**Assigned task:**
Only the lines of the data holding the string "will" need to be returned.

**The data:**
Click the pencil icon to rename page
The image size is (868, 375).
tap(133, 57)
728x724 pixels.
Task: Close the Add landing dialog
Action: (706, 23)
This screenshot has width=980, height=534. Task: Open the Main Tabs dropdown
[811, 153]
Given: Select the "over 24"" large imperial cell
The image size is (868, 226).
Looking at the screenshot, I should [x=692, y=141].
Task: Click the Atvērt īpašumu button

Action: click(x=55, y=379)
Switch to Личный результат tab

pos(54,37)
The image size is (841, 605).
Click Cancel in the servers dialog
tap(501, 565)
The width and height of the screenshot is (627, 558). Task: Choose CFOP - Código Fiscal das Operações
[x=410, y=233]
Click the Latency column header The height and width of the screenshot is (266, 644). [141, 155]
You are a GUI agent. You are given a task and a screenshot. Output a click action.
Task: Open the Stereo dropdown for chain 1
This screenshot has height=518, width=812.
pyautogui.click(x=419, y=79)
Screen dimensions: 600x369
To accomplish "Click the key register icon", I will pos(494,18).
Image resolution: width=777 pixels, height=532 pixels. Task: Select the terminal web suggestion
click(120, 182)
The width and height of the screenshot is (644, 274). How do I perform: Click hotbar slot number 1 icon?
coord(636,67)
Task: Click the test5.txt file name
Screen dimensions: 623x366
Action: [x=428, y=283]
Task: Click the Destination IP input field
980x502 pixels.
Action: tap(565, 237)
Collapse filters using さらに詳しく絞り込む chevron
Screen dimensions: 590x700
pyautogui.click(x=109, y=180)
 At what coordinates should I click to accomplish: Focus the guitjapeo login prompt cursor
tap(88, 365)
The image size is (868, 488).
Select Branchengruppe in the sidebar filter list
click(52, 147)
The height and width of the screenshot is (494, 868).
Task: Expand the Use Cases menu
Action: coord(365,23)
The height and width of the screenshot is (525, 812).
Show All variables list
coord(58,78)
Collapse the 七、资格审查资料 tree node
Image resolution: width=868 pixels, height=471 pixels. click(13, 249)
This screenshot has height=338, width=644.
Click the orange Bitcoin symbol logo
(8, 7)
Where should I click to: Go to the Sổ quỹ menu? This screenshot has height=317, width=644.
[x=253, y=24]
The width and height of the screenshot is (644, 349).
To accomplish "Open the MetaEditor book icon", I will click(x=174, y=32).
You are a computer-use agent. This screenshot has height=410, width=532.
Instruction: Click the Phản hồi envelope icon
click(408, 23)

**Exercise response:**
To accomplish "Click the key register icon", I will pos(494,18).
To accomplish "Open the MetaEditor book icon", I will click(x=174, y=32).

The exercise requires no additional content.